Article from 2020/2021 Impact of Giving Annual Report
In 1922, almost 100 years ago, the RCH Auxiliaries were first established with the mission to support sick children. Formed by Miss Mary Guthrie, there were 10 Auxiliary groups established in the first year, each tasked with the job of fundraising and providing supplies to the hospital. Just one of the original 10 has operated continuously through the last 100 years – the St Kilda Auxiliary.
Current President, Dorothy (Dot) Cridge, first joined the Auxiliary over 25 years ago.
“When I was a young child, I spent some time in the RCH as most children did back then. My eldest brother was also a long-term patient for some time due to a polio diagnosis. Thankfully he survived and later became a doctor,” said Dot.
“I always held the RCH in very good light, and many years later I was encouraged to join the Auxiliary by one of my friends, as I had some more free time. I distinctly remember attending my first meeting at the St Kilda Town Hall where it was standing room only, and I instantly felt like part of a group.”
“While membership numbers have declined over recent years, mostly due to age, we are lucky to have current members who are so passionate about fundraising, including our Secretary/Treasurer Johanna Kane, who has served for over 40 years, Ellen Bryant who has been involved for over 30 years, Nanette Gahan, Norma Webber, Teresa Warren and Imelda Labonne.”
“A number of members, both past and present, have received recognition awards, including Long Service Awards and Living Treasure Awards and our former President and Treasurer Mavis Pope OAM received a Madge Tate Award in 1999,” said Dot.
The first official meeting of the St Kilda Auxiliary was 18 July 1922 at the home of Mrs J C Syme in Tennyson Street, St Kilda. In the first year of operation, the St Kilda Auxiliary, combined with the other nine groups, saved the hospital more than £1,914.
Over the past 99 years, the St Kilda Auxiliary has had an enormous impact within the four walls of the RCH. From the early days of making nighties for the patients, St Kilda Auxiliary have more recently sponsored beds on Butterfly and Rosella, and contributed to grants that aim to improve treatment and monitoring of patients on home respiratory support during the COVID-19 pandemic. Members have stayed committed to supporting the hospital and the sick children within it through a diverse range of fundraising initiatives.
“In the early years, the ladies of the Auxiliary formed a ‘cutting and sewing’ committee. They made pillowcases, sheets, towels, children’s nighties for the hospital, and white gowns for the doctors. While the official sewing and knitting committee has long since disbanded, across the many years, Auxiliary members have continued their crafting efforts, sewing and knitting goods to sell at community stalls and RCH Market Days, which is our main form of fundraising now,” said Dot.

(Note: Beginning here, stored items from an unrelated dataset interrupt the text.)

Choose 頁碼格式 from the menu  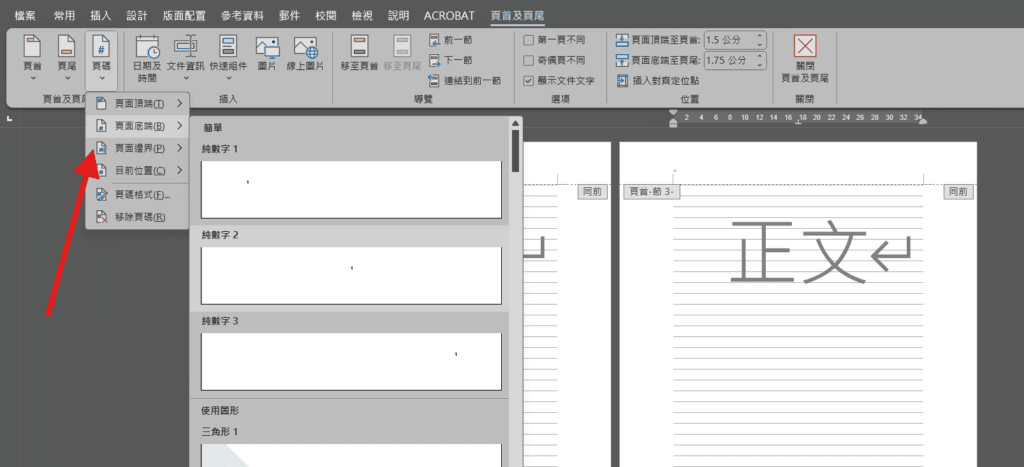coord(138,194)
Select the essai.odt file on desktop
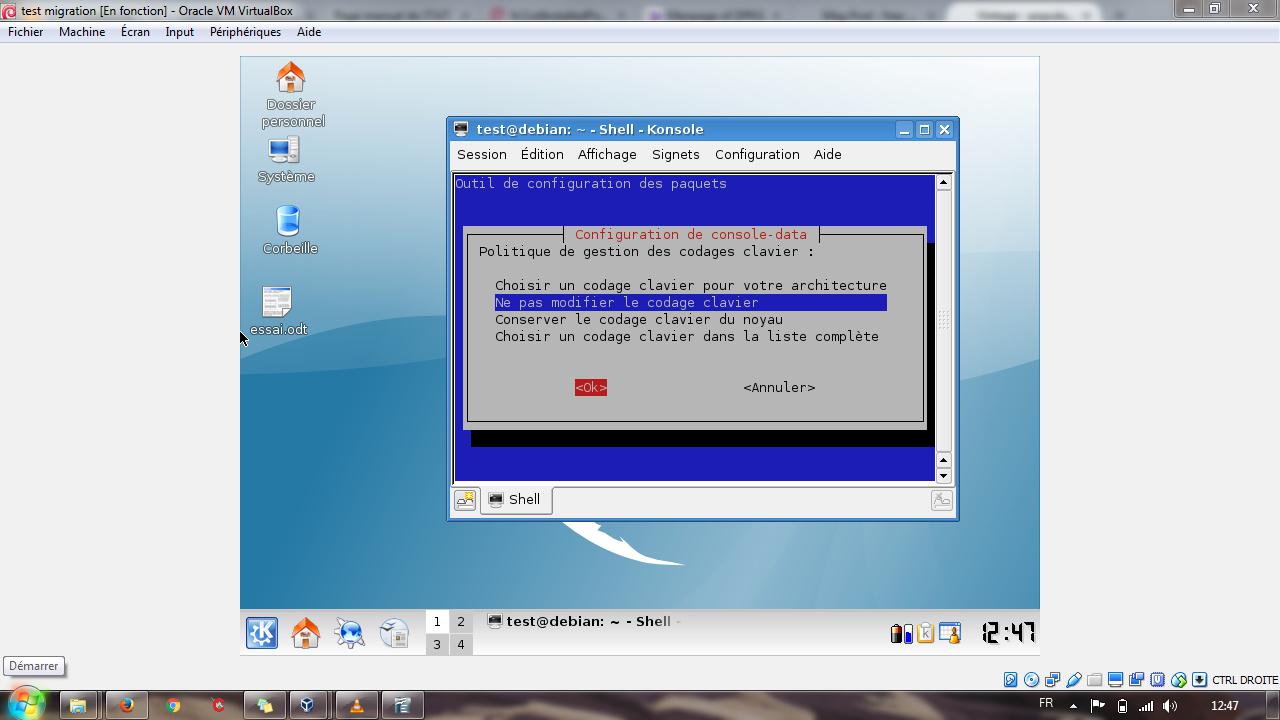 pos(277,302)
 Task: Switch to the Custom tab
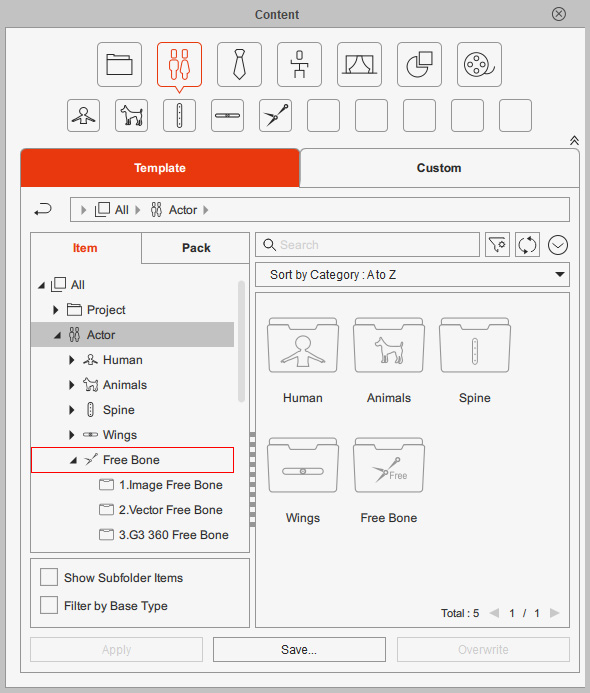click(439, 168)
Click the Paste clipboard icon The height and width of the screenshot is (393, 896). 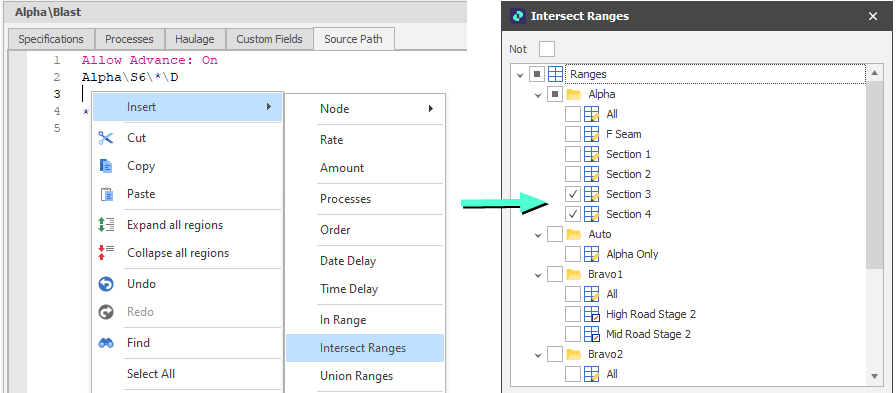[106, 194]
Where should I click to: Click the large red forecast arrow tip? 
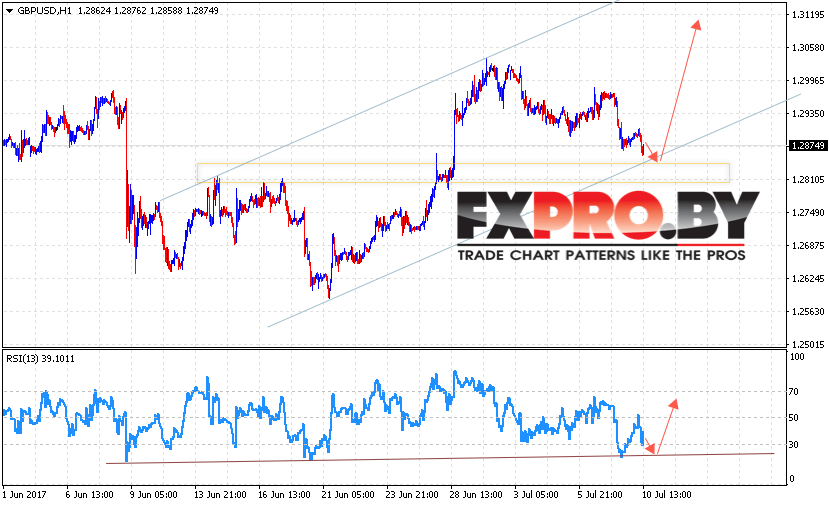[x=697, y=24]
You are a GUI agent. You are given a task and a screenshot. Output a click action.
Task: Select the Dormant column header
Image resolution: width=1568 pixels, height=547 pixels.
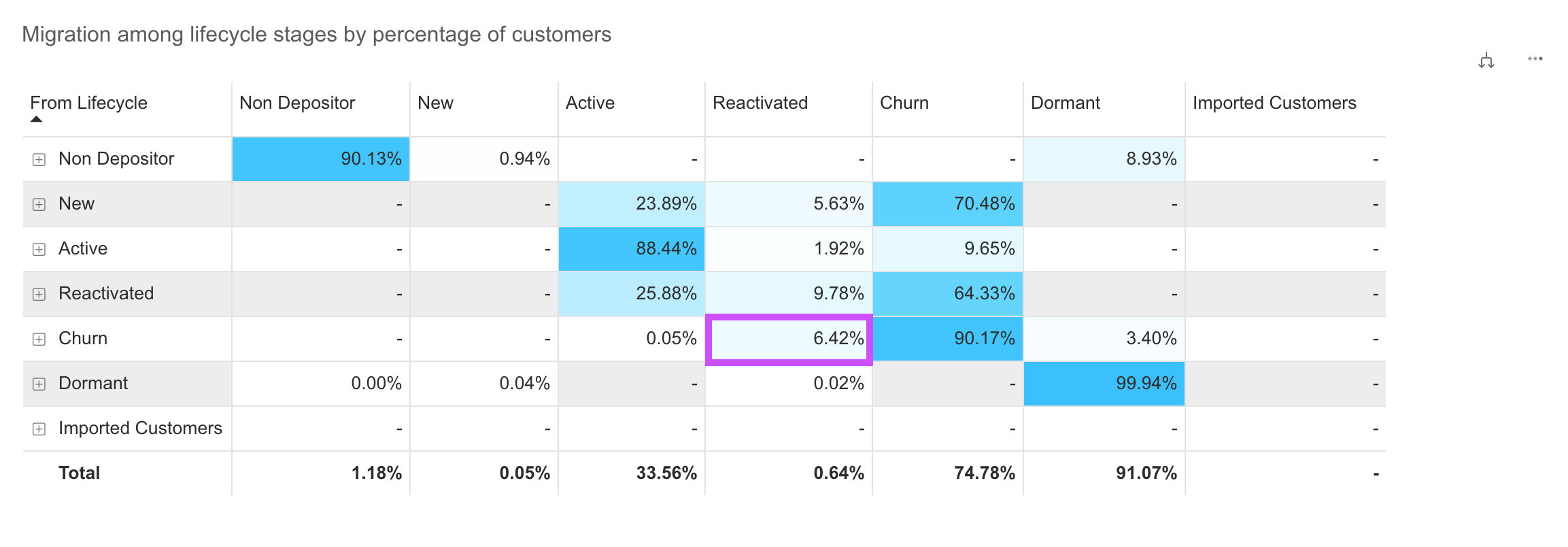click(x=1066, y=103)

“When the canteen was opened in 1923, St Kilda members worked every Monday for more than 40 years. They also prepared green vegetables at the hospital during and just after World War II when labour could not cope with the work. Across the years, members have also worked in the Auxiliary Shop, the Opportunity Shop and the Kiosk, which was the original Gift Shop at the Carlton Hospital.”
“Another fundraising initiative that was picked up by St Kilda Auxiliary was the opportunity to fold Christmas cards as a fundraiser. This was first undertaken in around 25 years ago by a husband and wife team, Jack and Eileen Neaves. In that first year, over 20,000 cards were folded. This initiative continued until 2010. In the final year, an incredible 450,000 cards were folded.”

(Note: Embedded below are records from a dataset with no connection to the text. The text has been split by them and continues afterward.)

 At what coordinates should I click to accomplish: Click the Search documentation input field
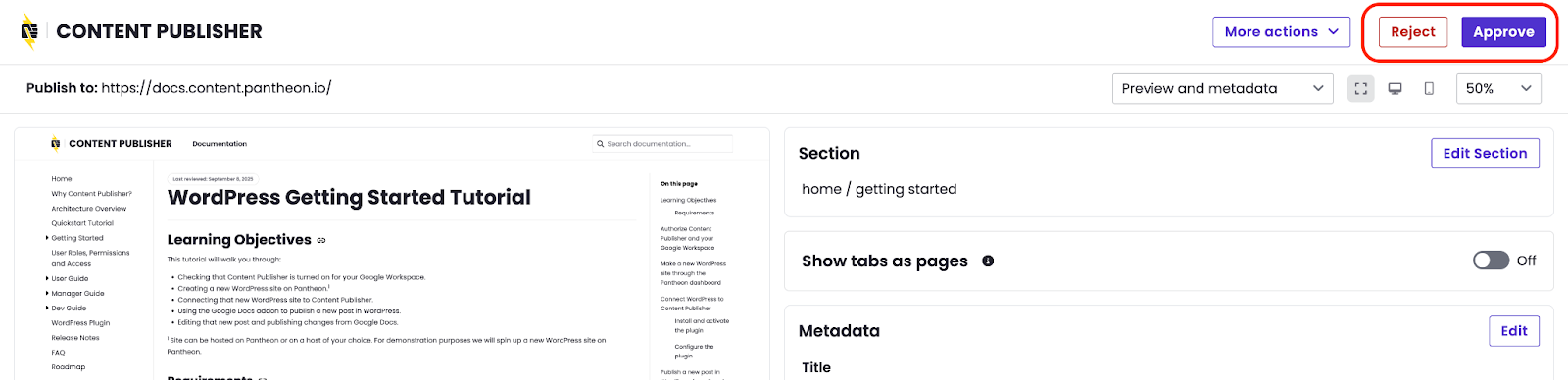(662, 144)
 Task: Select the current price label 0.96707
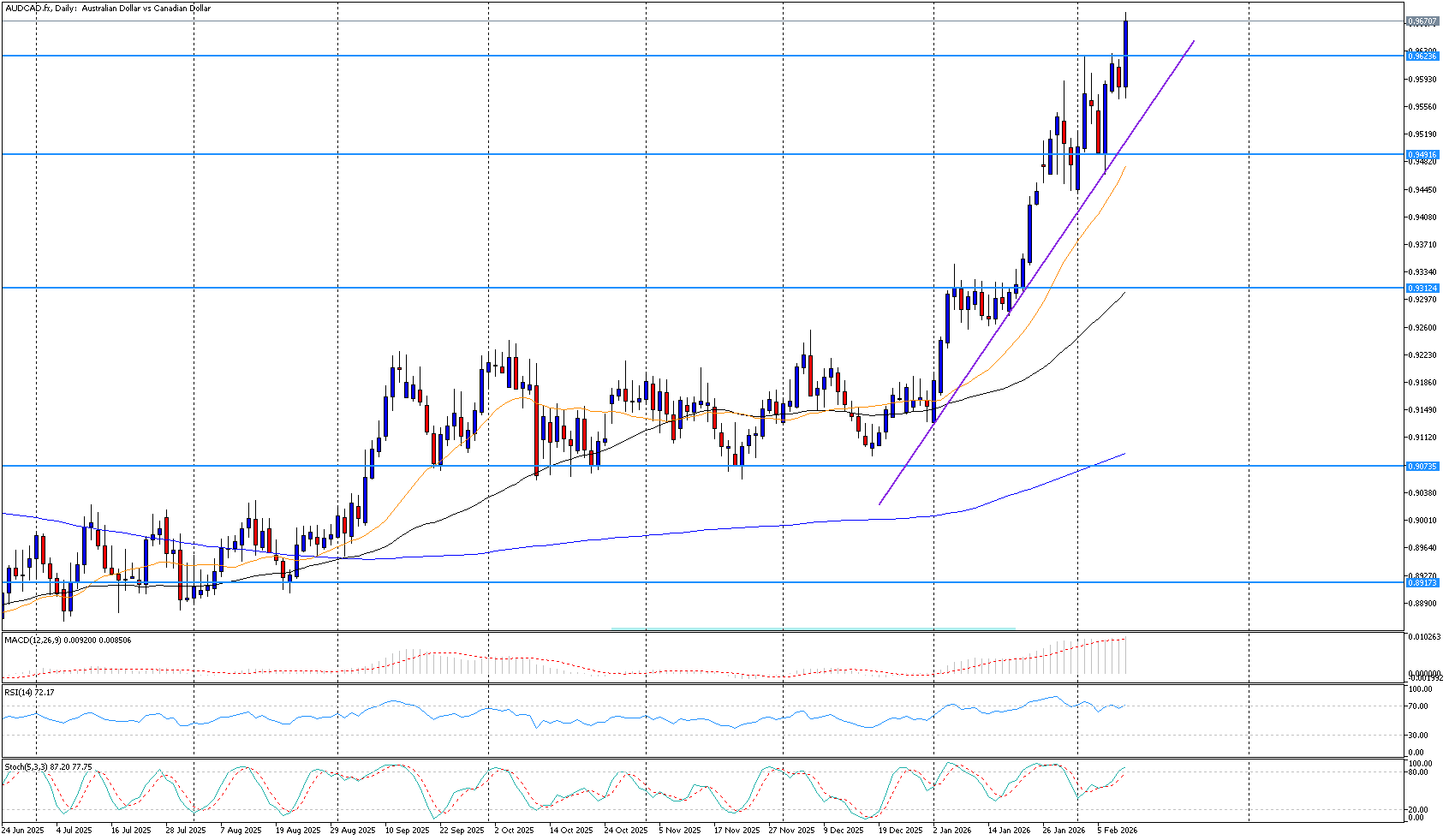pyautogui.click(x=1422, y=21)
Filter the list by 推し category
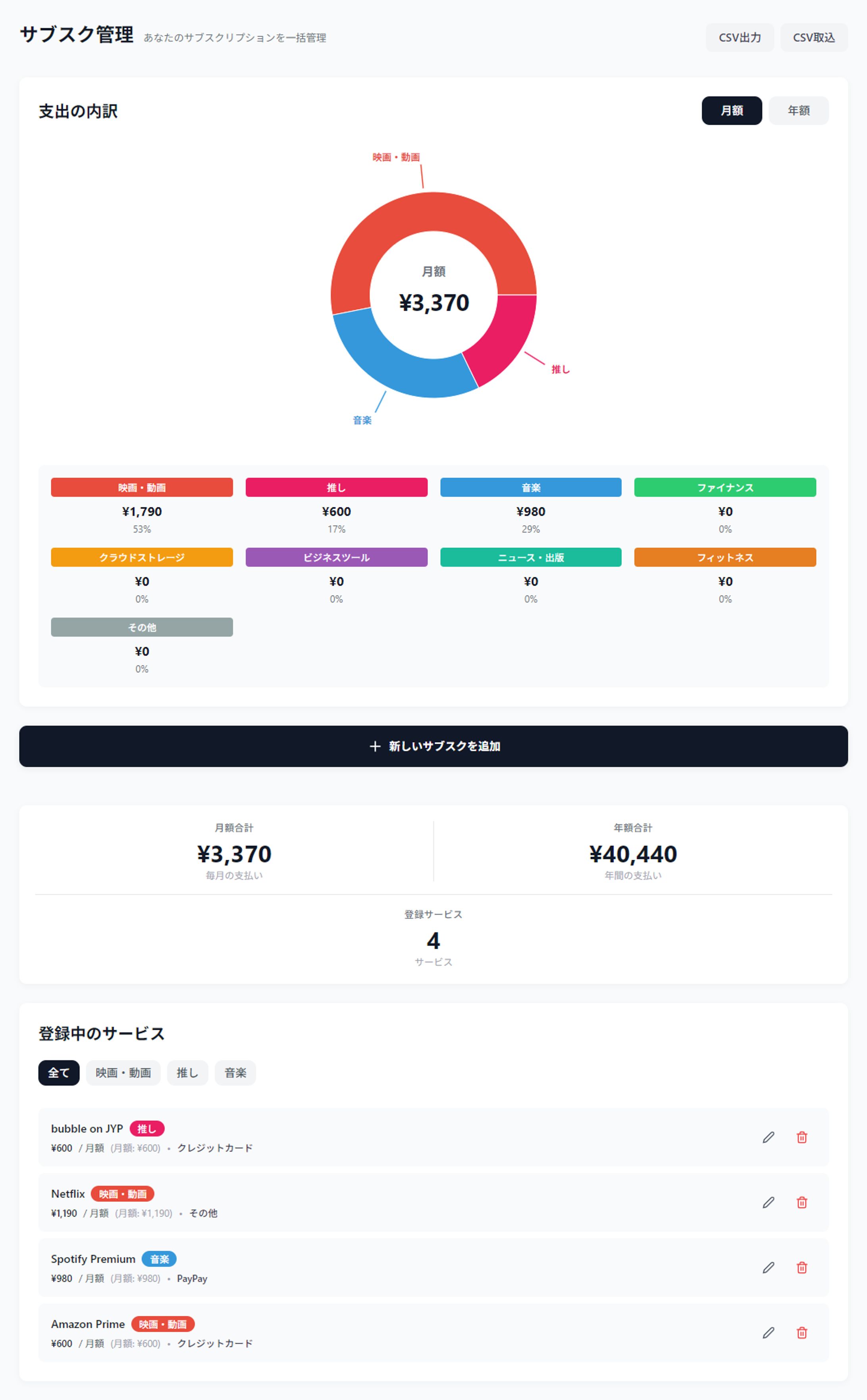 click(x=187, y=1073)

Dot has many precious memories in the time that she has been a member of the St Kilda Auxiliary. She has also developed many friendships, enjoyed a multitude of social activities, and was even awarded a Living Treasure for her dedication to the Auxiliaries.
“I will always fondly remember the Annual General Meetings, and as with all Auxiliary members, loved the tote bags and enjoyed selling them to family and friends. I also loved volunteering at the Auxiliaries Gift Shop and more recently on the Gift Shop Cart outside the RCH Gratitude Hub. Ellen and I enjoyed a chat with the customers as they inspected our goods for sale.”
As the Auxiliaries prepare to celebrate 100 years, Dot said she is looking forward to seeing what the future of the St Kilda Auxiliary holds.
“Since being involved in the Auxiliaries, I have been able to have quite a lot of contact with patients, their families and hospital staff, and across the years, I have developed such an admiration of them all. It is this admiration that drives me to continue fundraising,” said Dot.
“While there are only a few of us left in the Auxiliary, we hope to have many more years of fundraising for the hospital and seeing the continued impact the Auxiliaries have on sick children.”